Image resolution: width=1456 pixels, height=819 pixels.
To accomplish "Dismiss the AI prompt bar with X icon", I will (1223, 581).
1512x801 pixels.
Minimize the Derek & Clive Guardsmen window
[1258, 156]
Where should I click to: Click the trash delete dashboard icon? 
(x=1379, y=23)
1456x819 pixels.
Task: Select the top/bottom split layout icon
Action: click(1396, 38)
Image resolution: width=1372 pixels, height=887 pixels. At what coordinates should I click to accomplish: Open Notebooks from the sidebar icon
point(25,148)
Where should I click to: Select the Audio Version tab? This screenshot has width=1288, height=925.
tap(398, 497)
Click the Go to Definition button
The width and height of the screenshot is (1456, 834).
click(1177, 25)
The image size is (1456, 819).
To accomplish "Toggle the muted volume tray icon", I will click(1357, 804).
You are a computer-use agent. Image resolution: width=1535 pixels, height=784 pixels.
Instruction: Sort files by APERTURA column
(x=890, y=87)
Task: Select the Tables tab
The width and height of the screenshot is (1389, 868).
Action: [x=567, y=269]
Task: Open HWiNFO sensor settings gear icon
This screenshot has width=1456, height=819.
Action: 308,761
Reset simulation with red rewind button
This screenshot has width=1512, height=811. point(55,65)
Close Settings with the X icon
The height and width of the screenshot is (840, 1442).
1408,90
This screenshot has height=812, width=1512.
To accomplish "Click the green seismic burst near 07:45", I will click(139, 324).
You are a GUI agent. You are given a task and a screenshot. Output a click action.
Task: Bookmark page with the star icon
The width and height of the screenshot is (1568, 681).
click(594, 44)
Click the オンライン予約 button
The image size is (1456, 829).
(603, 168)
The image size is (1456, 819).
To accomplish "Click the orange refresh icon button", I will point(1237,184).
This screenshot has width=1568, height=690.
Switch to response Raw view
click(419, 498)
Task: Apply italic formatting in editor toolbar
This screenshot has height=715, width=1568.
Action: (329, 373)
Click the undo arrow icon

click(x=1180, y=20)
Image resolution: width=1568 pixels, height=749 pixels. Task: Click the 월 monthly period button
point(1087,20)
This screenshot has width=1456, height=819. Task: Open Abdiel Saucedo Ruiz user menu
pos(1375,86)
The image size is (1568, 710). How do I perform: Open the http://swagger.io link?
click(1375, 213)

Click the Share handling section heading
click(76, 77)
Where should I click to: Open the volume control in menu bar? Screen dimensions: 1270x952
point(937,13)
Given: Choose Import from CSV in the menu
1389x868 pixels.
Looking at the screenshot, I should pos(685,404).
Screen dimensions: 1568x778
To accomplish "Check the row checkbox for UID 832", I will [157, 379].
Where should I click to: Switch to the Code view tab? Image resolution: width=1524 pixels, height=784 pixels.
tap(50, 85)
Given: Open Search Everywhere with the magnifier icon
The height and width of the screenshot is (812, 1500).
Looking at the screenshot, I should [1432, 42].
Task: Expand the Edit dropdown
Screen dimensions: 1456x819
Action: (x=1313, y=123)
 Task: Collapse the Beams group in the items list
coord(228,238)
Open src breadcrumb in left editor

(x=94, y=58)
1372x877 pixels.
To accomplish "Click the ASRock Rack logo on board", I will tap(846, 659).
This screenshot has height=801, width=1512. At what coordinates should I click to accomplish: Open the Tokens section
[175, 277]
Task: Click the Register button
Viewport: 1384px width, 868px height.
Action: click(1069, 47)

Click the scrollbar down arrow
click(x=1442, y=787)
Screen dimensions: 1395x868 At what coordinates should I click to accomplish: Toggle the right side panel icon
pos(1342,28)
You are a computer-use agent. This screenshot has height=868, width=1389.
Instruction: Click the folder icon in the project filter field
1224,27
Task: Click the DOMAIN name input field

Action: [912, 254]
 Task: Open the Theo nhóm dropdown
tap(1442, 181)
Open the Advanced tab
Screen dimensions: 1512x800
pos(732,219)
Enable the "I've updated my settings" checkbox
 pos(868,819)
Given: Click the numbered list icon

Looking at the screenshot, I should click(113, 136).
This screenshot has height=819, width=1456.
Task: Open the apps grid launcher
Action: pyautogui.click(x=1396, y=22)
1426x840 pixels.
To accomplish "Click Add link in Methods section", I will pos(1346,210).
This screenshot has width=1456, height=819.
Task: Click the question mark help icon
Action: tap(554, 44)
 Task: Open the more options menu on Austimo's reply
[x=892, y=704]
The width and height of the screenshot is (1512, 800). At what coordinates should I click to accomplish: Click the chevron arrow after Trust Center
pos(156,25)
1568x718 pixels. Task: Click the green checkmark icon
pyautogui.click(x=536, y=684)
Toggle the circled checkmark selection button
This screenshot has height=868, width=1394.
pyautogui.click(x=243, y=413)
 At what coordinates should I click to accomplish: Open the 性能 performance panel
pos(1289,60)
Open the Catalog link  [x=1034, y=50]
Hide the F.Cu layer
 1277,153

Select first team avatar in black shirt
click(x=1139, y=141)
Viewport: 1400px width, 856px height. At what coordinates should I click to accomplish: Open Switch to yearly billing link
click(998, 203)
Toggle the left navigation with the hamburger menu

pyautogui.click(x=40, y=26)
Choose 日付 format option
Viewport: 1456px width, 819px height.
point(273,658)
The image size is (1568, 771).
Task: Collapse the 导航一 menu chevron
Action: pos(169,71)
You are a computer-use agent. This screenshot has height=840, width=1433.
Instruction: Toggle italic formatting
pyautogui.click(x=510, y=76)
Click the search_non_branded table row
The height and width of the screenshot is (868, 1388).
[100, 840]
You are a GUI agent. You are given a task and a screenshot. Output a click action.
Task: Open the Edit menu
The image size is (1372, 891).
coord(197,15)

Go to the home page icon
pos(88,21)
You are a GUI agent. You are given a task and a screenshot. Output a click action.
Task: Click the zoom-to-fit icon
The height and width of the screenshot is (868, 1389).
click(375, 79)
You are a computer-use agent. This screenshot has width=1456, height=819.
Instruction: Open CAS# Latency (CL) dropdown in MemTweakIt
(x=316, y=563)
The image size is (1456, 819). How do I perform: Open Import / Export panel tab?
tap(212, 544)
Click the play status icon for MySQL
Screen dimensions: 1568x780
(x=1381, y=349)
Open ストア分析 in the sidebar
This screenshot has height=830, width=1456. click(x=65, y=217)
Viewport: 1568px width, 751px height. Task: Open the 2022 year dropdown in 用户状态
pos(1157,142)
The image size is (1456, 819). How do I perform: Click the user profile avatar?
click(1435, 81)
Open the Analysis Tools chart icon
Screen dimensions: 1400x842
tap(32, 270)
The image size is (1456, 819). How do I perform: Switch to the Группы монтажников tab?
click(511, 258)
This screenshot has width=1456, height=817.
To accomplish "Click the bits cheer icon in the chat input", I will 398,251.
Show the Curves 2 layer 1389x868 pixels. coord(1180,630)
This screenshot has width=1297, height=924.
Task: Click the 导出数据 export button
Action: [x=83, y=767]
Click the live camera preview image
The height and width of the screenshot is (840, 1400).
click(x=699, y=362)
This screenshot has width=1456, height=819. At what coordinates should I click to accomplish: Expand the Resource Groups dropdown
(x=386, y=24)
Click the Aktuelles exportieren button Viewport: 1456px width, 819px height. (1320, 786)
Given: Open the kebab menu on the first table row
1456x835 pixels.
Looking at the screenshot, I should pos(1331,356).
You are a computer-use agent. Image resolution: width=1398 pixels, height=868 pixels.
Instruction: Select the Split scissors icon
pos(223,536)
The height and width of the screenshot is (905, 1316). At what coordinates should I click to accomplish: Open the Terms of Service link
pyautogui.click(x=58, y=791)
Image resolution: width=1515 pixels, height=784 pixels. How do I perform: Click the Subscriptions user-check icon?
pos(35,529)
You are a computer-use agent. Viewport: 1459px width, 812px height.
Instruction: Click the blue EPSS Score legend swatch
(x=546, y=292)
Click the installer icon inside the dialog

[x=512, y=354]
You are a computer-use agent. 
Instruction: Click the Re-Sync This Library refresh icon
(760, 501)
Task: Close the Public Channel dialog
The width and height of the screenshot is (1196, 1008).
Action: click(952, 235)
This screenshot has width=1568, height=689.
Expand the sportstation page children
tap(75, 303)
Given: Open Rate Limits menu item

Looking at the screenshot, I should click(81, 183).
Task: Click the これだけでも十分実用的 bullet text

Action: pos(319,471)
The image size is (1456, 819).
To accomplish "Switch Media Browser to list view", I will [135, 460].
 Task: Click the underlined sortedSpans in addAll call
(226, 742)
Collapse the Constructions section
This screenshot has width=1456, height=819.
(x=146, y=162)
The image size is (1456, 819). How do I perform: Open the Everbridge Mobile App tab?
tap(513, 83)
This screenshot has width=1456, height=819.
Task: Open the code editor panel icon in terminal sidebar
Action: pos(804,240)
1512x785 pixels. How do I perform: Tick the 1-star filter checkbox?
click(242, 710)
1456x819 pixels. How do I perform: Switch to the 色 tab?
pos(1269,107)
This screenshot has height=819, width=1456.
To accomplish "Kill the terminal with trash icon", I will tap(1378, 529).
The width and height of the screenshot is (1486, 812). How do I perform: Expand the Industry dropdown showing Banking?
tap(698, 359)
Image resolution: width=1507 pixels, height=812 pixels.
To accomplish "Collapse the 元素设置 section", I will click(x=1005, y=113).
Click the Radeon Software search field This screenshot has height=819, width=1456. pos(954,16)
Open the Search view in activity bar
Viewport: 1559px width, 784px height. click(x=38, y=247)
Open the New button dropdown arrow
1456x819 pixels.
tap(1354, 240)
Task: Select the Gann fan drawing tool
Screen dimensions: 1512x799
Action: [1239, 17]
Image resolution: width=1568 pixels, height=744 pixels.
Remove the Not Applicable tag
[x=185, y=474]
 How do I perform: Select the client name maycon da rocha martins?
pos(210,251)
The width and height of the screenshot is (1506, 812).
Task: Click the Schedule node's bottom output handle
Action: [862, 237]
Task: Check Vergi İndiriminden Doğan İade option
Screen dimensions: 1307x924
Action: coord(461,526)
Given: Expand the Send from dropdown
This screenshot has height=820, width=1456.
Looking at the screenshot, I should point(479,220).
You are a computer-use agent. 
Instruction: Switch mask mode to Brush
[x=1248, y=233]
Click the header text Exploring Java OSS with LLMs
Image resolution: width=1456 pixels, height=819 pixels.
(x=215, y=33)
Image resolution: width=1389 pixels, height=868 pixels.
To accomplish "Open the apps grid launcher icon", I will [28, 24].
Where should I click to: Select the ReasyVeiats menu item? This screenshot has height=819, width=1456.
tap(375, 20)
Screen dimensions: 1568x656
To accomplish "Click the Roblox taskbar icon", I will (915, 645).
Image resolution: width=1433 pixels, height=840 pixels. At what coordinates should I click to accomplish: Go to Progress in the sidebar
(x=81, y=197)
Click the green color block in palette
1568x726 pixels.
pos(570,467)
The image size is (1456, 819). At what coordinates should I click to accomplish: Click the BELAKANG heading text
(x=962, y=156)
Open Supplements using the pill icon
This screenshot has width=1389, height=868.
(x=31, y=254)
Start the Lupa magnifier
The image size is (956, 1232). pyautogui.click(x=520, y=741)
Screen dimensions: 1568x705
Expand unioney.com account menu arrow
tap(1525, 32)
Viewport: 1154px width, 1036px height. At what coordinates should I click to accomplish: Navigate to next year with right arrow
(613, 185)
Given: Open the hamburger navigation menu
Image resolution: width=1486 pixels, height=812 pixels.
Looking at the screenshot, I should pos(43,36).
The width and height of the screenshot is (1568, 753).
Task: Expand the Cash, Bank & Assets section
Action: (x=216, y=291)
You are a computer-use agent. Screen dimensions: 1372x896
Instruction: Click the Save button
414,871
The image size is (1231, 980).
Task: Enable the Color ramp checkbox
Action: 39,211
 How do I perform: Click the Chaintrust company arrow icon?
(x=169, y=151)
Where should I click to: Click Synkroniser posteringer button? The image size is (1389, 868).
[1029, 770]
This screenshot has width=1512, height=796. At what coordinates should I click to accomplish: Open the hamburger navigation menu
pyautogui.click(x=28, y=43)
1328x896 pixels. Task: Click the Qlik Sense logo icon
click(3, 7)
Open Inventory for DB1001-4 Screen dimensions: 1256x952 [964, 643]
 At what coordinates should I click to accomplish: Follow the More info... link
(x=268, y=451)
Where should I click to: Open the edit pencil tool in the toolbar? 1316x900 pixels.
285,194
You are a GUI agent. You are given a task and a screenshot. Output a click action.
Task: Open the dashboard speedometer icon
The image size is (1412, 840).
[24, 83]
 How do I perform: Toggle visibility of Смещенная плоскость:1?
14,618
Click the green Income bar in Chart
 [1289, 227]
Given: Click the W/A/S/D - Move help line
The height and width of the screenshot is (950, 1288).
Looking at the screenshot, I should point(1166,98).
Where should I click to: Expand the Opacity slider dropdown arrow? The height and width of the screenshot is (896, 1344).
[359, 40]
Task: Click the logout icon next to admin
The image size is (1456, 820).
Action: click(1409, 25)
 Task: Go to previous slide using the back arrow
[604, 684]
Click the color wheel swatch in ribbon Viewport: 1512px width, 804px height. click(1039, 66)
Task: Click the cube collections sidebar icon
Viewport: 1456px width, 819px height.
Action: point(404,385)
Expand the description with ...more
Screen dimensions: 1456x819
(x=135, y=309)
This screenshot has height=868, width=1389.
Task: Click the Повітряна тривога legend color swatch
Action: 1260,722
------------------------------------
* Problem description *
Return the entries exactly through the "Task: Bookmark page with the star icon" line.

* Output for this exercise *
Image resolution: width=1456 pixels, height=819 pixels.
To accomplish "Dismiss the AI prompt bar with X icon", I will (1223, 581).
1512x801 pixels.
Minimize the Derek & Clive Guardsmen window
[1258, 156]
Where should I click to: Click the trash delete dashboard icon? 
(x=1379, y=23)
1456x819 pixels.
Task: Select the top/bottom split layout icon
Action: click(1396, 38)
Image resolution: width=1372 pixels, height=887 pixels. At what coordinates should I click to accomplish: Open Notebooks from the sidebar icon
point(25,148)
Where should I click to: Select the Audio Version tab? This screenshot has width=1288, height=925.
tap(398, 497)
Click the Go to Definition button
The width and height of the screenshot is (1456, 834).
click(1177, 25)
The image size is (1456, 819).
To accomplish "Toggle the muted volume tray icon", I will click(1357, 804).
You are a computer-use agent. Image resolution: width=1535 pixels, height=784 pixels.
Instruction: Sort files by APERTURA column
(x=890, y=87)
Task: Select the Tables tab
The width and height of the screenshot is (1389, 868).
Action: [x=567, y=269]
Task: Open HWiNFO sensor settings gear icon
This screenshot has width=1456, height=819.
Action: 308,761
Reset simulation with red rewind button
This screenshot has width=1512, height=811. point(55,65)
Close Settings with the X icon
The height and width of the screenshot is (840, 1442).
1408,90
This screenshot has height=812, width=1512.
To accomplish "Click the green seismic burst near 07:45", I will click(139, 324).
You are a GUI agent. You are given a task and a screenshot. Output a click action.
Task: Bookmark page with the star icon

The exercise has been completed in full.